From: Dmitry Gutov <dgutov@yandex.ru>
To: emacs-devel <emacs-devel@gnu.org>
Cc: "Philip K." <philipk@posteo.net>, Tom Tromey <tom@tromey.com>,
John Yates <john@yates-sheets.org>
Subject: Automatic (e)tags generation and incremental updates
Date: Mon, 14 Dec 2020 05:36:32 +0200 [thread overview]
Message-ID: <779a6328-9ca5-202a-25a2-b270c66fe6dd@yandex.ru> (raw)

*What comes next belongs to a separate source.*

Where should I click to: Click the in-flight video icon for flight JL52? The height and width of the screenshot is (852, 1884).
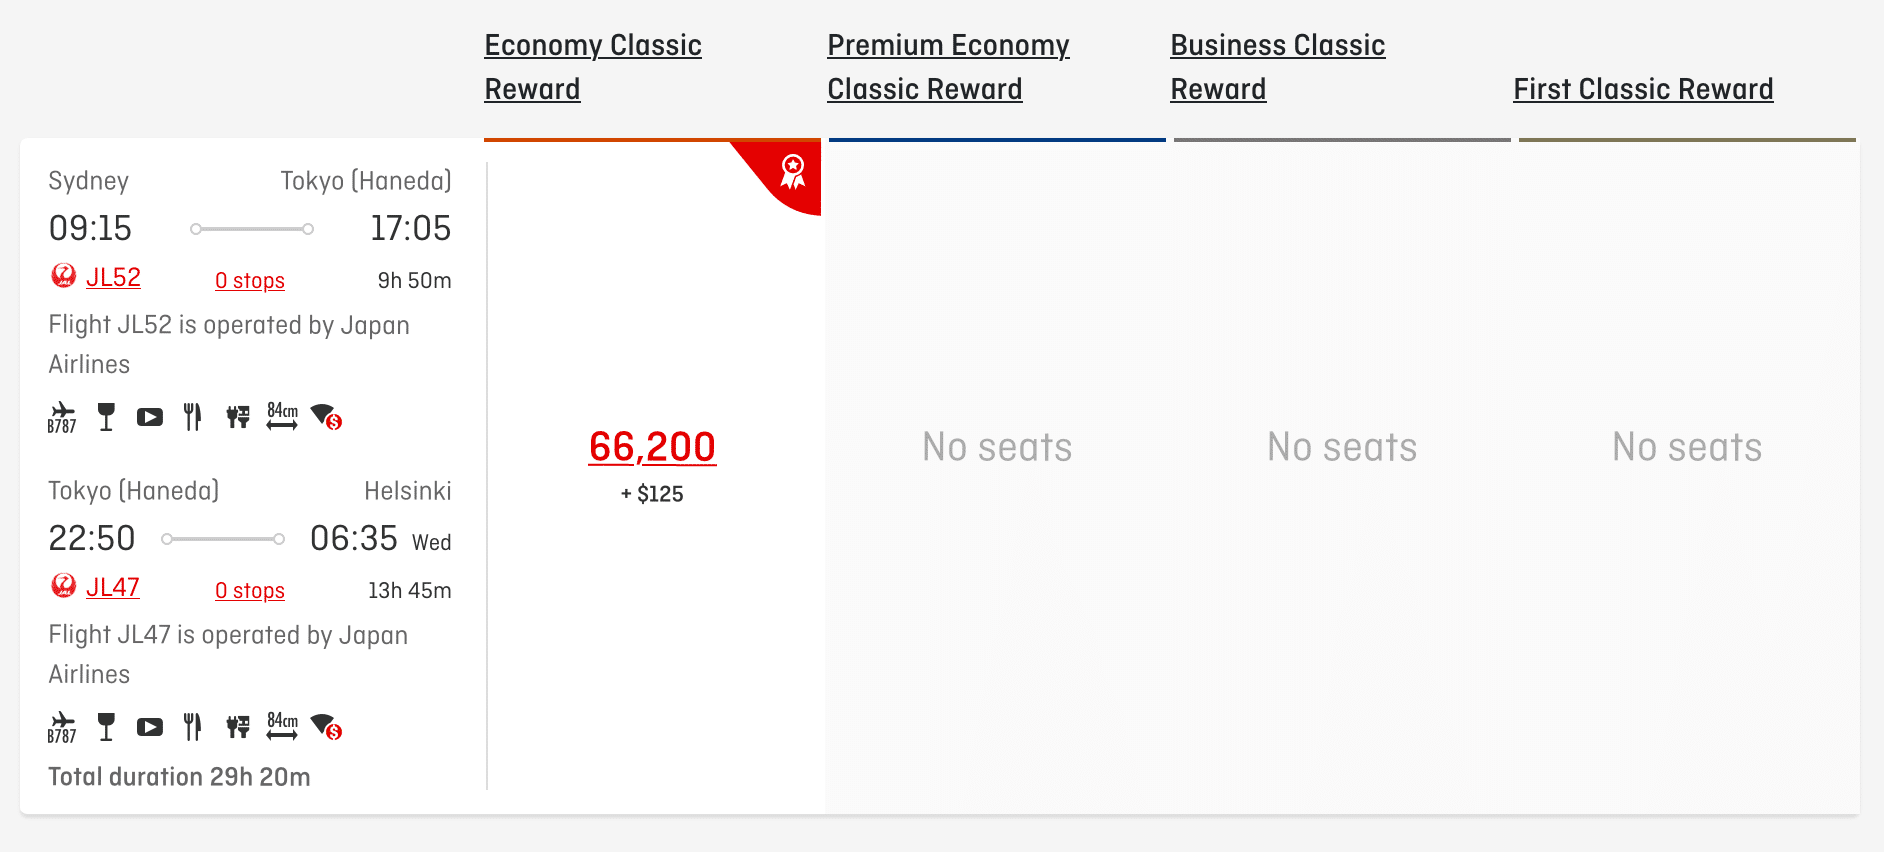pos(150,417)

[-- Attachment #1: Type: text/plain, Size: 3149 bytes --]
Hi all!
I went back to an old thread from 2018 and updated the patch. Together
with 'project-files' being faster than previously and a few other
tweaks, the current state feels surprisingly usable, from small to
medium projects, up until tags file sizes where code completion starts
giving an unpleasant latency.
The code lives in the branch scranch/etags-regen and currently it's just
triggered by etags when you try using the etags xref backend without
having a tags table visited. I'll also attach a patch against master to
this email.
This time I took the approach of implementing the meat of incremental
updates inside Emacs, instead of relying on an external tool. And it
works better when Emacs knows which exact things it needs to update, and
which it doesn't need to. E.g., it doesn't need to re-visit the whole
45MB tags file if it just needs a file re-indexed; it directs etags's
output to the buffer and then appends it to the file. Completion table
updates could be made faster this way too, although I think we'd need
some new data structure for them.
The main question remains how to update information for files that have
been deleted, or edited from outside Emacs (including by 'git
checkout'). Two main approaches that I'm thinking of:
- On a timer, re-create the list of project files together with their
mtimes (for instance, by piping through 'stat -c %Y') and compare with
the previous saved list. Given a big enough project, it will create
intermittent stalls in the UI, though, which could be unpleasant. But it
can be the first approach to be implemented anyway.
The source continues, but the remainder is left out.